**STATED EXERCISE:** Please give the material from the line containing "Task: Select the Checkboxes toolbox icon" through the line containing "Action: [x=96, y=396]" as a Markdown table with columns Row and Line, numbering each line and skipping blank ones. Leave the pictures out of the table.

**EXERCISE DATA:**

· · · ·

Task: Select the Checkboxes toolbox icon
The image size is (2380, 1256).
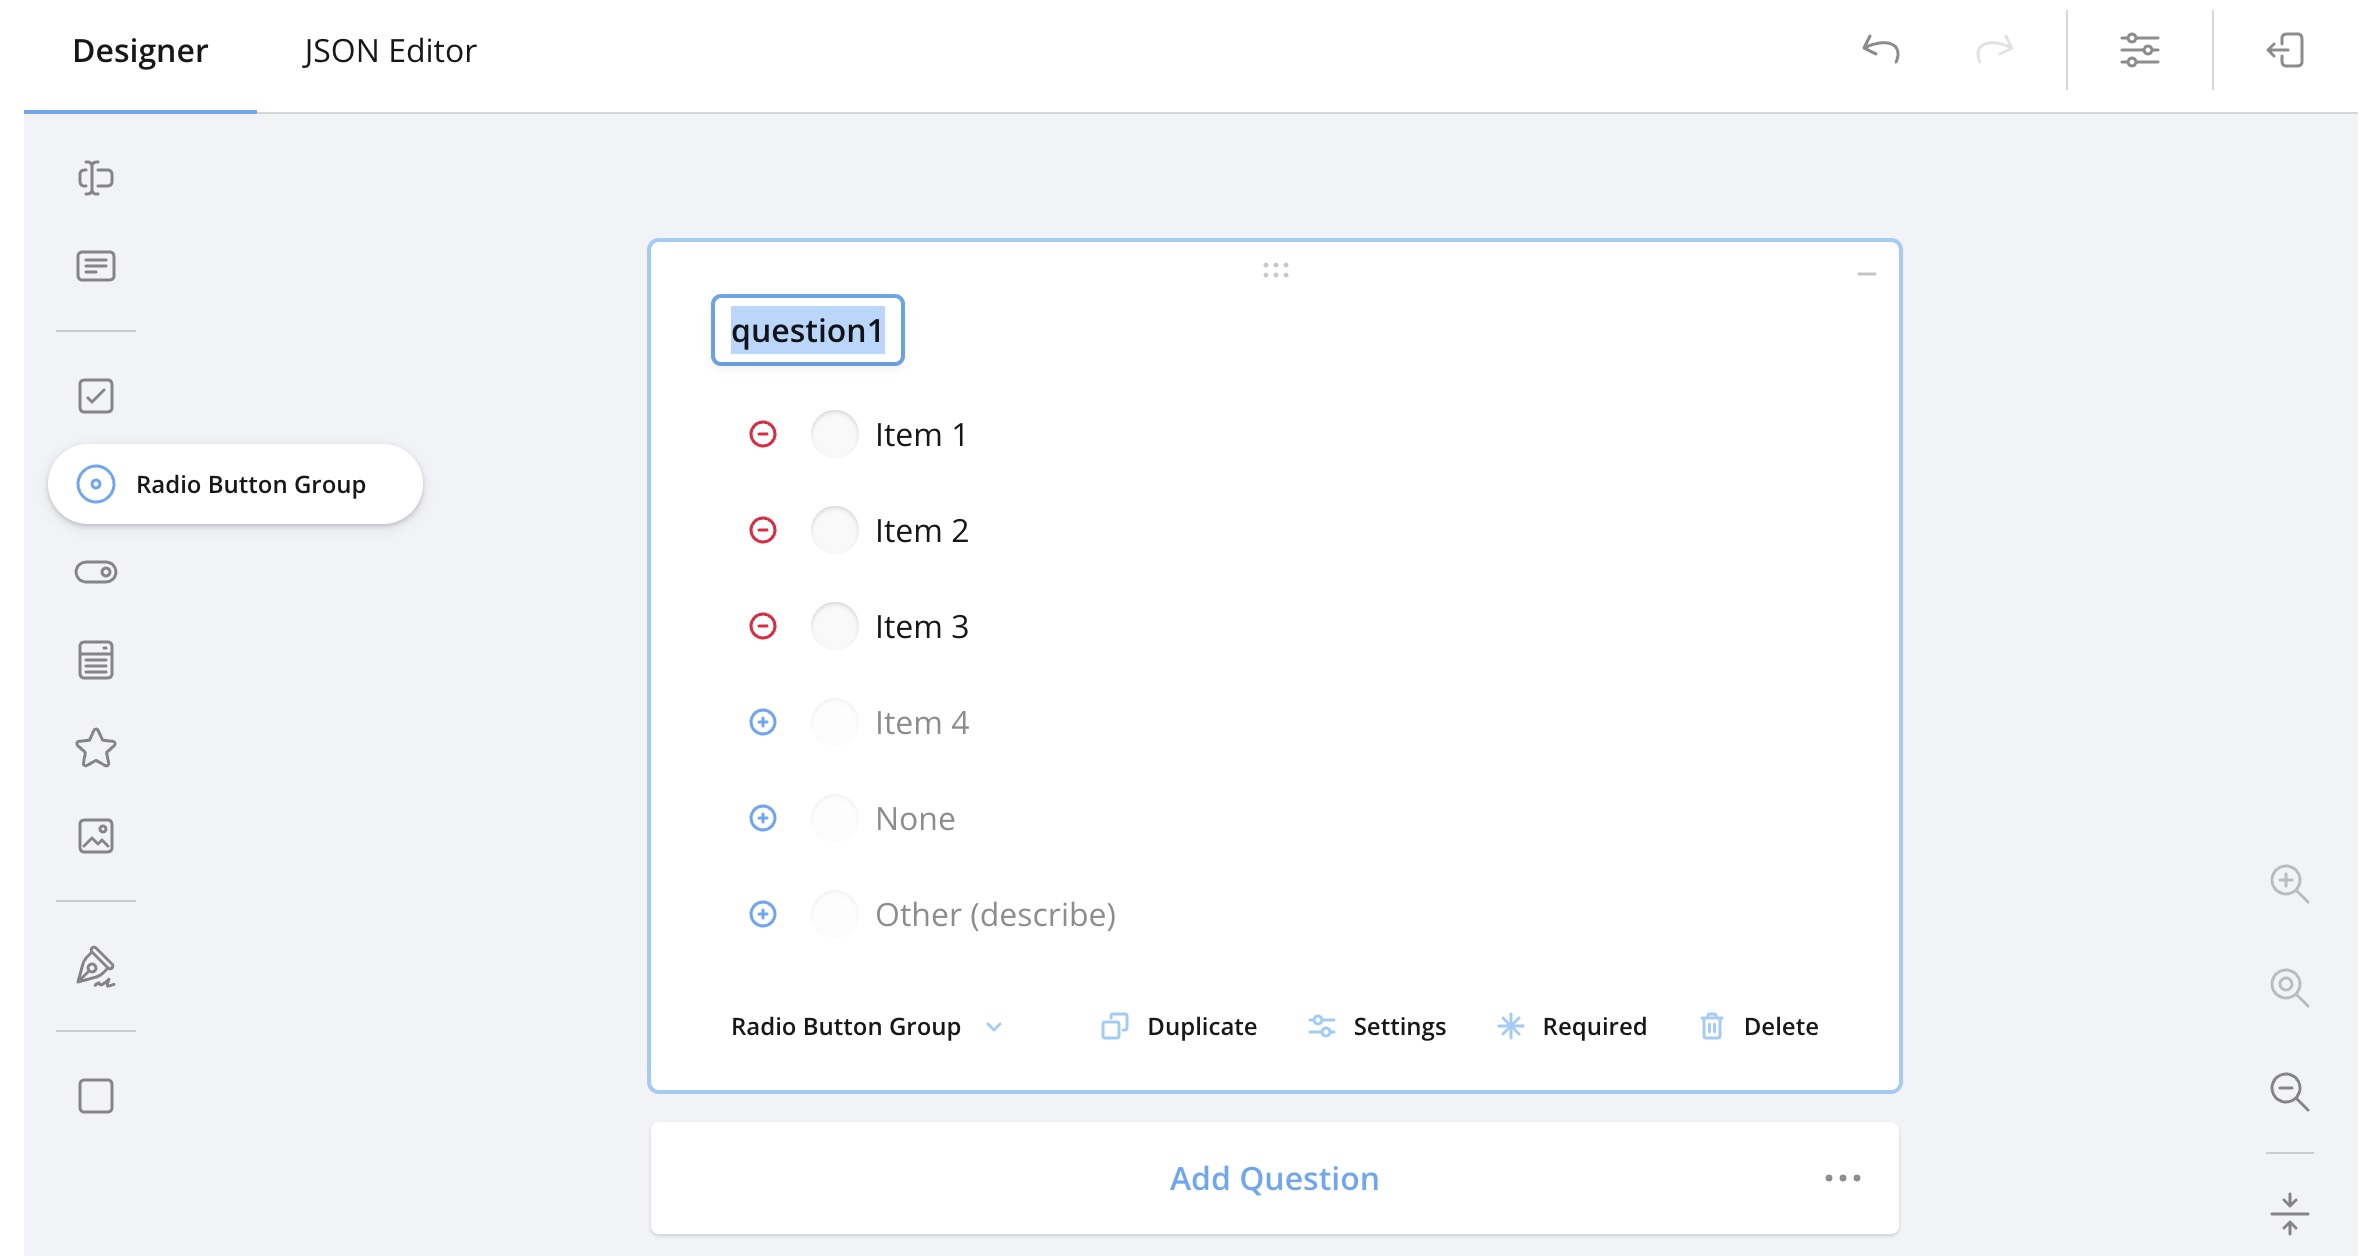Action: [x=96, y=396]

· · · ·

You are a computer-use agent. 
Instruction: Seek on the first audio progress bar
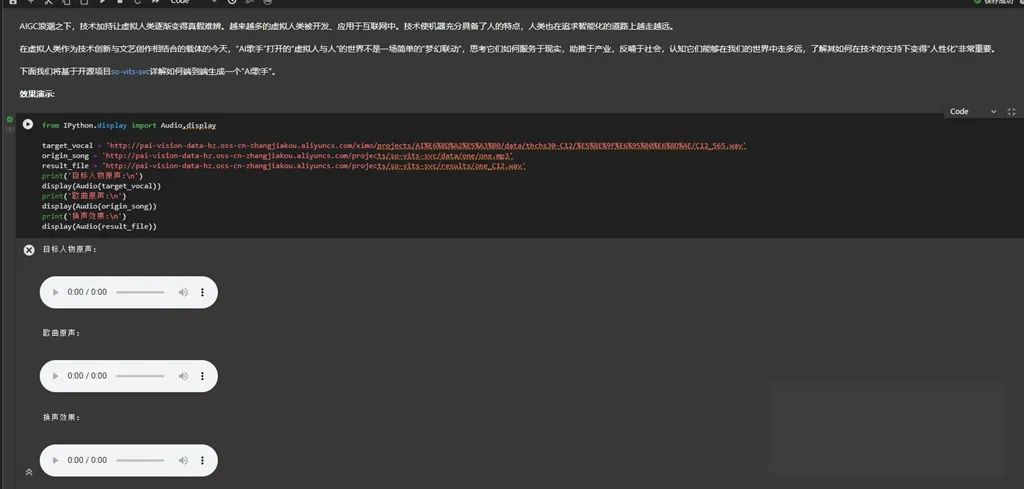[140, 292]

· · · ·

**WORKED SOLUTION:**
| Row | Line |
|---|---|
| 1 | Task: Select the Checkboxes toolbox icon |
| 2 | The image size is (2380, 1256). |
| 3 | Action: [x=96, y=396] |